In the first column, I shared my background and experience with poetry. I don’t need to do that again. Poetry is an important part of my spiritual life and a resource in the various dimensions of my ministry. As I share the poems in this series, I remember what I learned many years ago as an undergraduate in my first poetry class: a good poem should be able to speak for itself and does not elaborate introduction before being read. In light of that wisdom, I will keep my introductions brief.
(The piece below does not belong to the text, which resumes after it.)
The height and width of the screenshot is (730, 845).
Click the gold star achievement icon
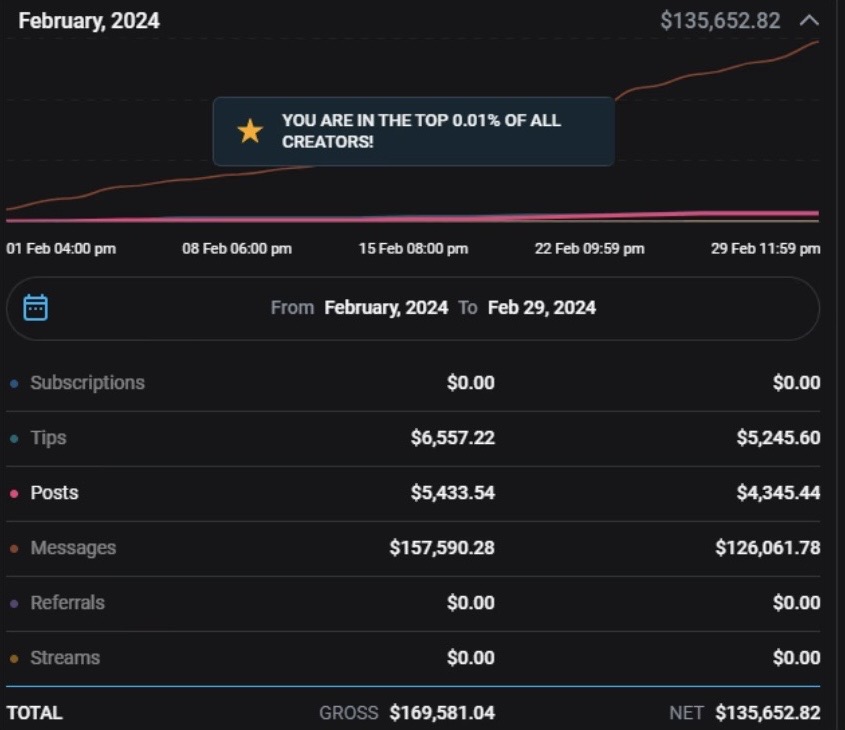coord(249,130)
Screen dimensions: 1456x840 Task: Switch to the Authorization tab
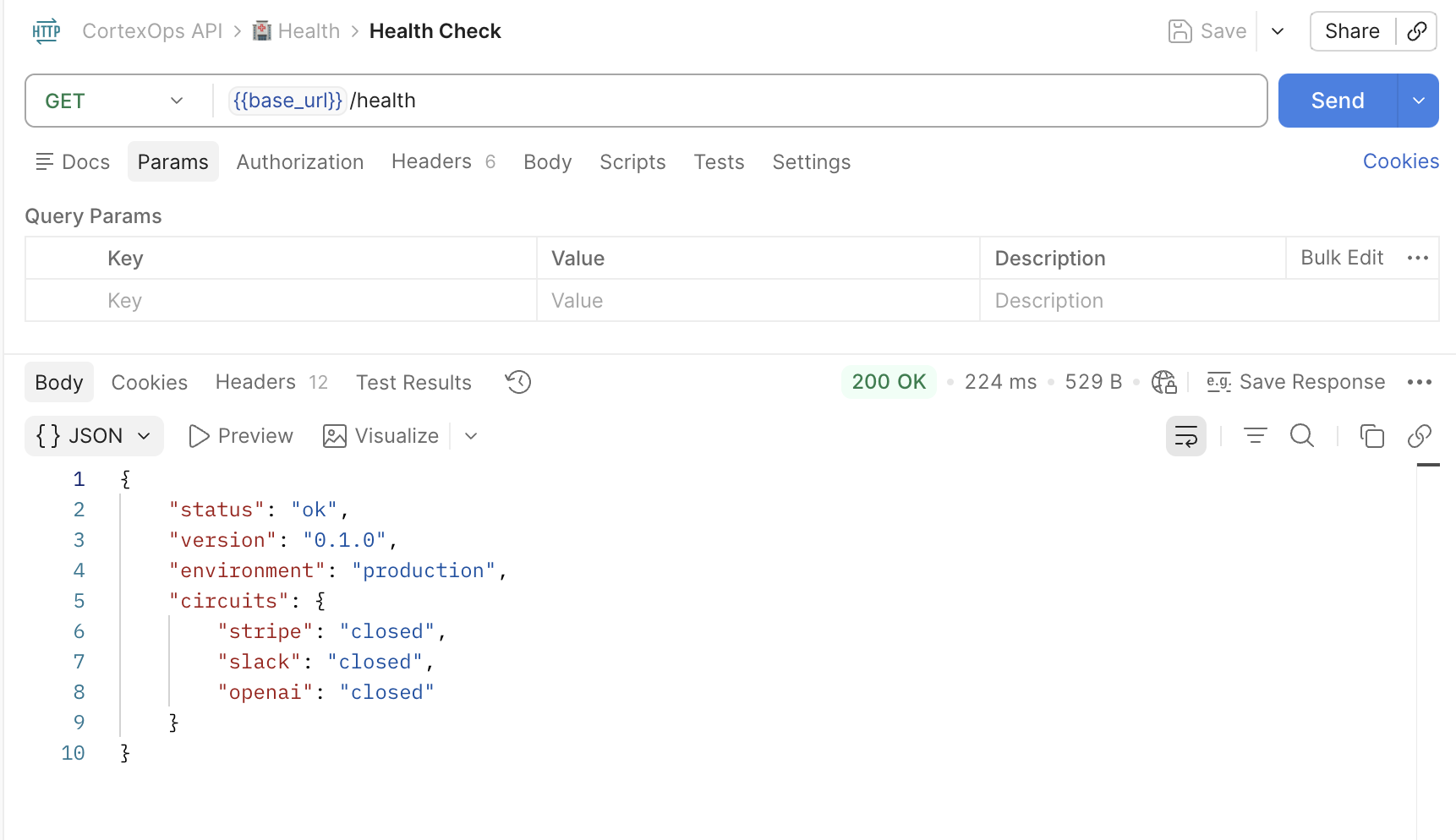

The fourth selection in this series is two poems by Denise Levertov. Levertov was born in 1923, in Essex, United Kingdom. She died in Seattle in 1997. She helped found “the Writers and Artist Protest against the War in Vietnam”. Much of her later work reflects the movement in her life from agnosticism to Christian faith, both of these poems are from that period. Her poem, “The Avowal”, is a particularly meaningful poem to me. I have used it in a variety of worship contexts, as well as part of homilies at memorial services.
PRIMARY WONDER
Days pass when I forget the mystery.
Problems insoluble and problems offering
their own ignored solutions
jostle for my attention, they crowd its antechamber
along with a host of diversions, my courtiers, wearing
their colored clothes; caps and bells.
And then
once more the quiet mystery
is present to me, the throng’s clamor
recedes: the mystery
that there is anything, anything at all,
let alone cosmos, joy, memory, everything,
rather than void: and that, 0 Lord,
Creator, Hallowed one, You still,
hour by hour sustain it.
The Avowal
As swimmers dare
to lie face to the sky
and water bears them,
as hawks rest upon air
and air sustains them,
so would I learn to attain
freefall, and float
into Creator Spirit’s deep embrace,
knowing no effort earns
that all-surrounding grace.
”Primary Wonder” by Denise Levertov, from SANDS OF THE WELL, copyright ©1994, 1995, 1996 by Denise Levertov. Reprinted by permission of New Directions Publishing Corp. ”The Avowal” by Denise Levertov, from OBLIQUE PRAYERS, copyright ©1984 by Denise Levertov. Reprinted by permission of New Directions Publishing Corp.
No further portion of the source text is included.